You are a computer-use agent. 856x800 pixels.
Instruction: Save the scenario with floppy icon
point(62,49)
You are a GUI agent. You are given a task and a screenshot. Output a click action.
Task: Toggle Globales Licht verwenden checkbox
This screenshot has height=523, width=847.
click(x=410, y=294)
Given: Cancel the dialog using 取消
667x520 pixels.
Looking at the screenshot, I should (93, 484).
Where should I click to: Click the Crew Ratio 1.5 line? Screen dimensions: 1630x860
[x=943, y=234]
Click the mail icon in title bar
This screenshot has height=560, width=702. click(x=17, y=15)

● Stated task
Copy the records above word for word, starting at the line that contains "Given: Cancel the dialog using 取消" and ending at the last line of the records.

● Output below
Given: Cancel the dialog using 取消
667x520 pixels.
Looking at the screenshot, I should (93, 484).
Where should I click to: Click the Crew Ratio 1.5 line? Screen dimensions: 1630x860
[x=943, y=234]
Click the mail icon in title bar
This screenshot has height=560, width=702. click(x=17, y=15)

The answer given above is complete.